** start GIVEN PASSAGE **

So when you now talk about atlases for category-valued stacks, one would expect that whichever definition you choose, it got to be such as to make the above true, with the homotopy fiber product above replaced with the “comma-fiber product” or whatever that should be called.

Posted by: Urs Schreiber on July 13, 2012 1:37 PM | Permalink | Reply to this

### Re: Henriques on von Neumann 2-algebras

Well, I’ve been playing around with stacks of categories, and I think I have a reasonable way to do this, with a little hint from Mike. It’s not exactly as you guessed. Let’s go back a step though: does $Bimod(R)$ admit an epimorphism from a topological space?

Posted by: David Roberts on July 14, 2012 4:49 AM | Permalink | Reply to this

### Re: Henriques on von Neumann 2-algebras

does $Bimod(R)$ admit an epimorphism from a topological space?

So the presheaf of objects of $Bimod(R)$ is supposed to assign to a given topological test space $U$ the set of “Hilbert $R$-bimodule bundles over $U$”, for some definition of that.

I don’t know if that will be representable, and it will probably depend on fine-tuning of the definitions such as to make André’s story work. If you do want to know this, you should contact André about it!

** end GIVEN PASSAGE **
** start STORED ROWS **

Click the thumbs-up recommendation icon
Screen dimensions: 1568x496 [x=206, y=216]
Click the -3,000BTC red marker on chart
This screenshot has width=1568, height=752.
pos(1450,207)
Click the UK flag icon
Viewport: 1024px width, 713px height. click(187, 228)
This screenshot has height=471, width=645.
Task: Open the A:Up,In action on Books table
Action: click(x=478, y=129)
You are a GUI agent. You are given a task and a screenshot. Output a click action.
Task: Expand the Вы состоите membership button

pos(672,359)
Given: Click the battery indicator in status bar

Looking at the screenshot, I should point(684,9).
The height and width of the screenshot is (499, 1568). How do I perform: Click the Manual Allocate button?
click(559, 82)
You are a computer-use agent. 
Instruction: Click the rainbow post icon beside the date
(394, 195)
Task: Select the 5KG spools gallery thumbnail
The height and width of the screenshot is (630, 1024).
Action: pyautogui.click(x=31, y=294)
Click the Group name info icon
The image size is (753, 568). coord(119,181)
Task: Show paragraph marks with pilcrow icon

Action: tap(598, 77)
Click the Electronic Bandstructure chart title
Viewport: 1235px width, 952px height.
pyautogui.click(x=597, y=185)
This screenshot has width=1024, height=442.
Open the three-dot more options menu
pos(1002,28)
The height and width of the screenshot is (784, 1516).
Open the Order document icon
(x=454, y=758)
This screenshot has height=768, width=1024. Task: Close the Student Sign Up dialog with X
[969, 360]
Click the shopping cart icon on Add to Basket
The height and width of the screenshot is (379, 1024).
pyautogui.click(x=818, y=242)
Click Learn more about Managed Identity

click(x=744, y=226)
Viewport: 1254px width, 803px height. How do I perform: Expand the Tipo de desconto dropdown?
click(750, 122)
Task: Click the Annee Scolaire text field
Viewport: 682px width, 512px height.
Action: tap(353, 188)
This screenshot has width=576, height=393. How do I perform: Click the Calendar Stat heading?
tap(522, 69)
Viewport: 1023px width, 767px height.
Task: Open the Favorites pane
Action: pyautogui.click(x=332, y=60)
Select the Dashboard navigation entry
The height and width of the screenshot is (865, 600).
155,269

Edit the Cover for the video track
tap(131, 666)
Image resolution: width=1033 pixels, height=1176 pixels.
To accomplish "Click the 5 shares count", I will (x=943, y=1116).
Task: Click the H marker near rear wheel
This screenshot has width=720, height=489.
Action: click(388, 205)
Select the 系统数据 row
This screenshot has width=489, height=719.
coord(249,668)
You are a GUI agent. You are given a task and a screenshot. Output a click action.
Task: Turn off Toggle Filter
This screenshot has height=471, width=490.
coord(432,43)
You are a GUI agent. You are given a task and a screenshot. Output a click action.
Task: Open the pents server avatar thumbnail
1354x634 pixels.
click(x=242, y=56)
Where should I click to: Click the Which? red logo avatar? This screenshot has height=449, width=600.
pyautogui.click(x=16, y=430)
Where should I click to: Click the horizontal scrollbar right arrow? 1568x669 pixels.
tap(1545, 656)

** end STORED ROWS **

*JOB*: Reproduce verbatim the stretch of the von Neumann 2-algebras discussion from "Posted by: David" through "André about it!". The material comes from a separate source and is unrelated to the discussion on von Neumann 2-algebras.

*ANSWER TO THIS PROBLEM*:
Posted by: David Roberts on July 14, 2012 4:49 AM | Permalink | Reply to this

### Re: Henriques on von Neumann 2-algebras

does $Bimod(R)$ admit an epimorphism from a topological space?

So the presheaf of objects of $Bimod(R)$ is supposed to assign to a given topological test space $U$ the set of “Hilbert $R$-bimodule bundles over $U$”, for some definition of that.

I don’t know if that will be representable, and it will probably depend on fine-tuning of the definitions such as to make André’s story work. If you do want to know this, you should contact André about it!